## Excerpted text
________________

Helping heal trauma patients through dance

During Julia Turpin’s freshman year, she participated in the University of Georgia’s Theatre in London study abroad program. This is where she first learned about performing arts medicine, a practice that emerged in the late 20th century. Much like sports medicine, the medical professionals who practice performing arts medicine are artists themselves and therefore more familiar with the types of injuries that artists sustain.

A woman dancing. Image credit: Alan Wat via Flickr, CC BY 2.0A woman dancing. Image credit: Alan Wat via Flickr, CC BY 2.0

A woman dancing. Image credit: Alan Wat via Flickr, CC BY 2.0

“Julia represents so much about the power of the London Program and what it offers. She said ‘yes’ to everything and because of that had wonderful opportunities become available to her,” said George Contini, a professor in the theatre and film studies department and director of the London Study Abroad program. “A successful study abroad experience should shake [students] up a little and make them question their passions. Every student that has ever gone on the London trip has come away reinvented and that is very satisfying.”

________________

## Check your understanding
A. Could you quote everything from "During Julia Turpin’s" down to "that artists sustain." in the article on healing trauma patients through dance?
B. How would the article on healing trauma patients through dance go on after its last paragraph? Write the continuation.

## Dataset
________________

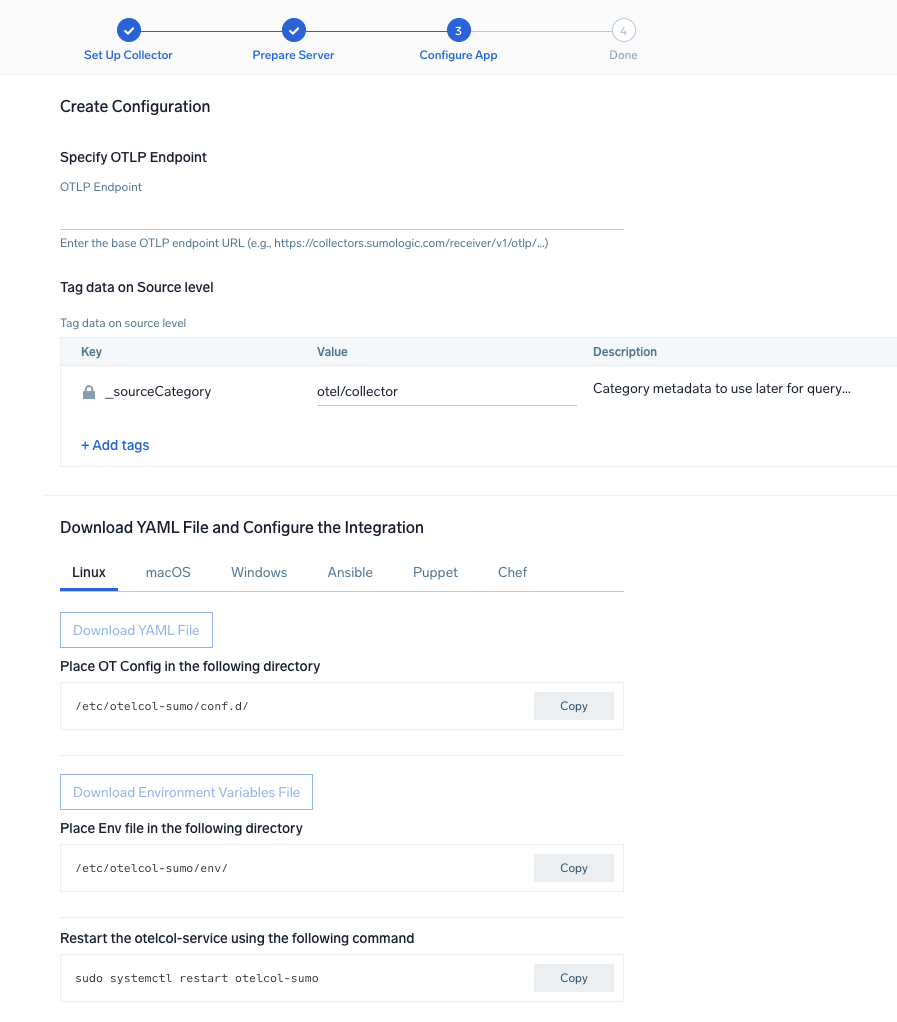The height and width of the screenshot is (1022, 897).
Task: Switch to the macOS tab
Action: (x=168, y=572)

________________

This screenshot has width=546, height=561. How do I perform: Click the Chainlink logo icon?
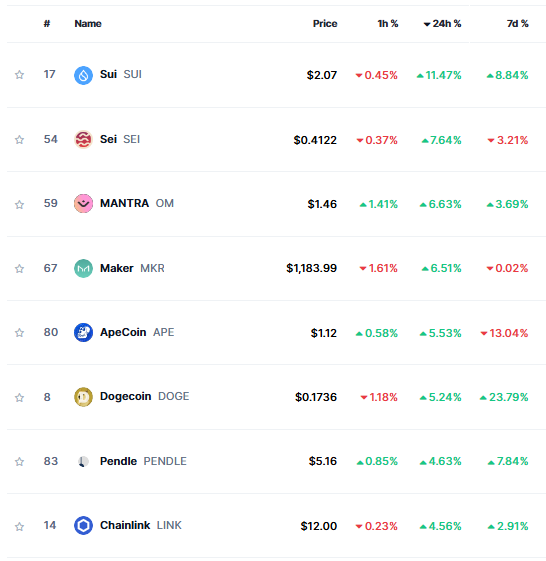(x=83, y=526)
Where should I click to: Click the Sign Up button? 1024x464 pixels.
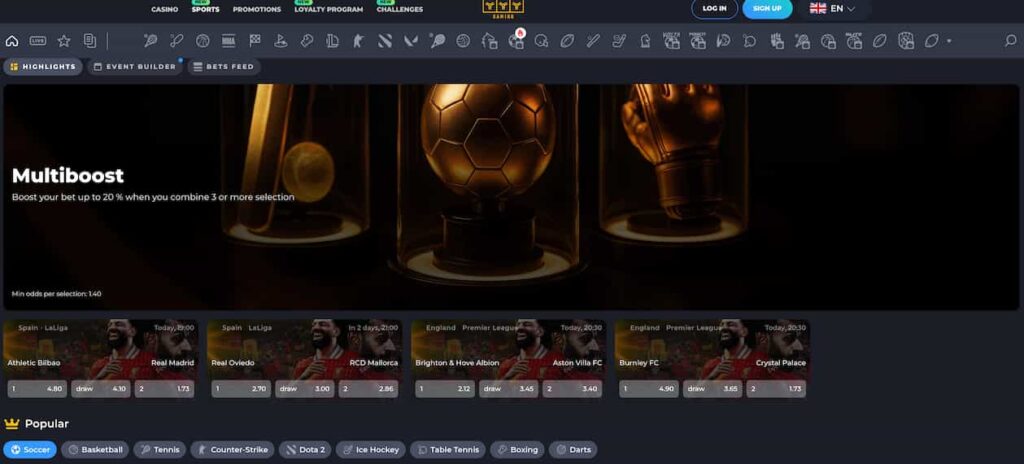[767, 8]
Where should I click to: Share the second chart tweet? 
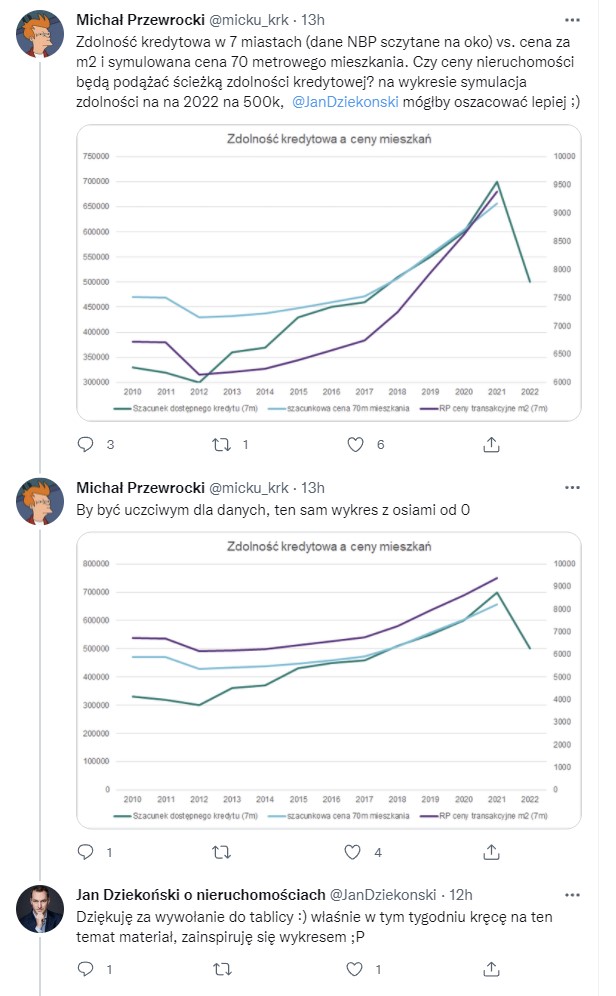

________________

## Results for the exercise
A.
During Julia Turpin’s freshman year, she participated in the University of Georgia’s Theatre in London study abroad program. This is where she first learned about performing arts medicine, a practice that emerged in the late 20th century. Much like sports medicine, the medical professionals who practice performing arts medicine are artists themselves and therefore more familiar with the types of injuries that artists sustain.

B.
Creating her own path

Because performing arts medicine is not offered as a degree at the University of Georgia, Turpin created her own course of study. Interdisciplinary studies require careful planning and rigorous academic work. To earn an interdisciplinary degree, students must design a program of study and write a senior thesis under the supervision of a faculty advisor and an advisory committee.

For her senior thesis, Turpin presented a pilot study with sexual assault victims. Dance movement therapy is one of the many forms of treatment therapists can provide. Turpin’s pilot study examined how the dance movement therapy community treats sexual assault survivors; she plans to use these results to create a more specific treatment plan for trauma victims.

This spring, Turpin graduated with a degree in interdisciplinary studies focusing on the Principals of Dance Science and Movement Education. She will be pursuing her master’s degree in dance movement therapy at Naropa University in Boulder, Colorado.

She hopes to expand on the study she did for her senior thesis at Naropa University by treating trauma and PTSD with dance therapy. Naropa University is known for its nontraditional learning structure, where classes combine Eastern and Western practices to create a unique learning environment. It is one of only six schools in the country that offer a degree in dance movement therapy.

“Julia is one of the most enthusiastic, passionate and hardworking students I have worked with at UGA. In my “Principles of Dance Science and Somatics” class, I was fortunate to witness her not only begin to appreciate but fall in love with the ideas she was introduced to regarding safe dance practice, and science-based dance pedagogy (a professor’s dream),” said Rebecca Gose, an associate professor in the UGA dance department. “She has really taken charge of her education here and I am so proud of her.”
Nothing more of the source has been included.